== Exercise requirements ==
From the line containing "The width and height of the screenshot is (664, 393)." through the last line of the entries below, transcribe each line exactly, excluding any picture.

**********

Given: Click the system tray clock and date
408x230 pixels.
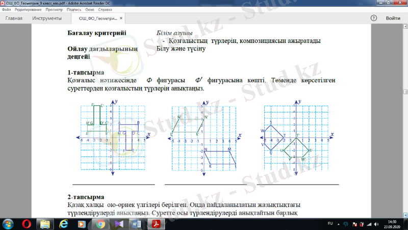Looking at the screenshot, I should click(392, 224).
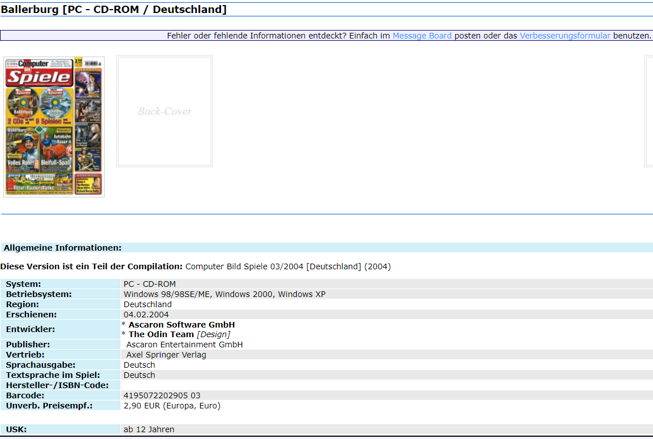The width and height of the screenshot is (653, 439).
Task: Click the Region value 'Deutschland'
Action: 147,304
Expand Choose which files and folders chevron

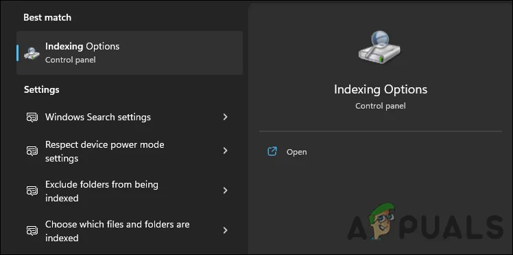click(225, 230)
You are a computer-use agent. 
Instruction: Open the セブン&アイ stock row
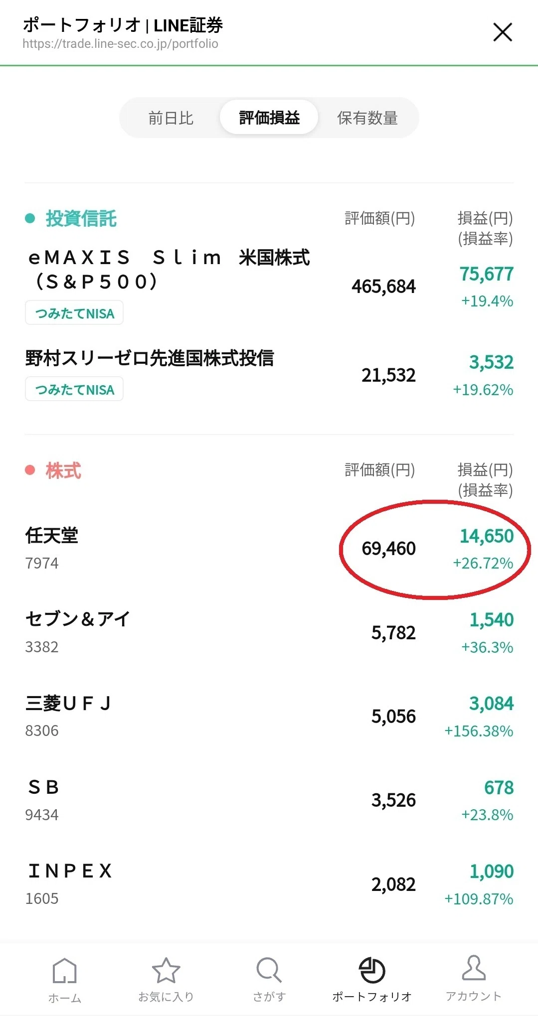(269, 632)
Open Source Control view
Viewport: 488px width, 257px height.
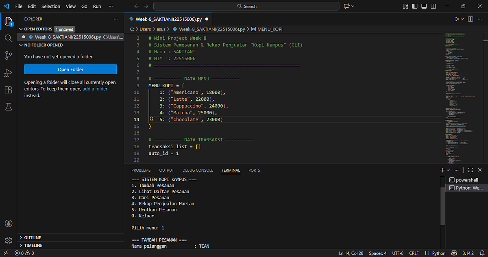click(x=8, y=56)
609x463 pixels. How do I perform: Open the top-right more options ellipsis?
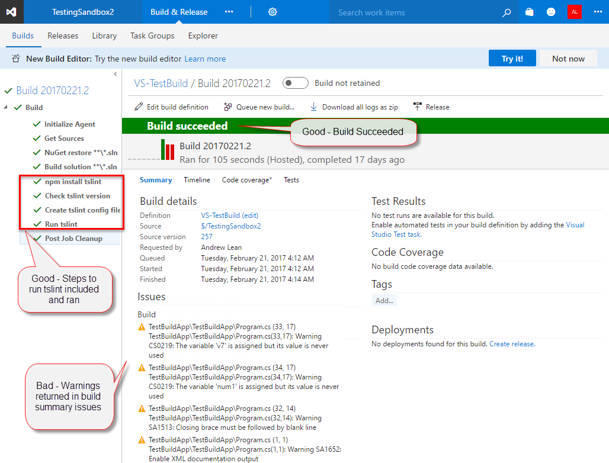coord(597,12)
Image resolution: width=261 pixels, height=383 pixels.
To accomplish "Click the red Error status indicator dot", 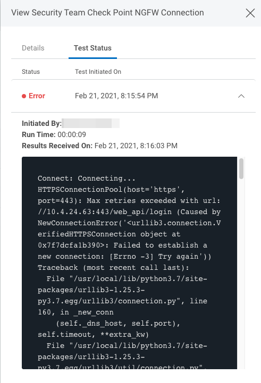I will coord(24,96).
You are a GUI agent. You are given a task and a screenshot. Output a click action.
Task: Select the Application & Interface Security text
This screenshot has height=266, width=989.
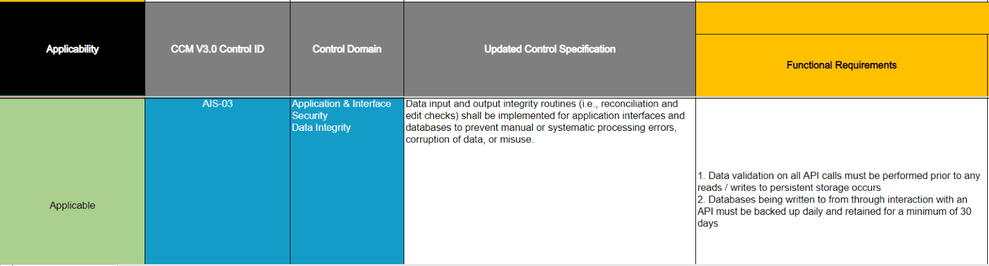coord(341,110)
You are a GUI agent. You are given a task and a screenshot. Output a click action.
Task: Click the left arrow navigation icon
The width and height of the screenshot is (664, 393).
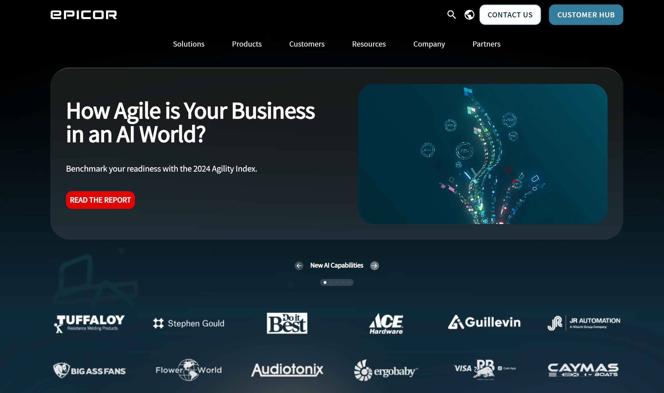tap(299, 265)
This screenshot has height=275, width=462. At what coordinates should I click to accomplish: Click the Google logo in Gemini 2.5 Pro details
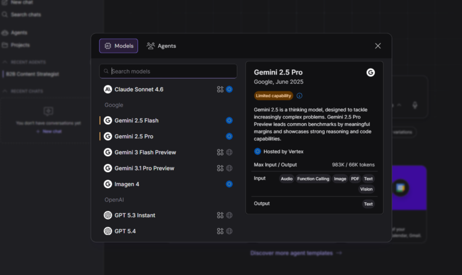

**********

== Result for this task ==
The width and height of the screenshot is (664, 393).
tap(299, 265)
This screenshot has height=275, width=462. At what coordinates should I click to accomplish: Click the Google logo in Gemini 2.5 Pro details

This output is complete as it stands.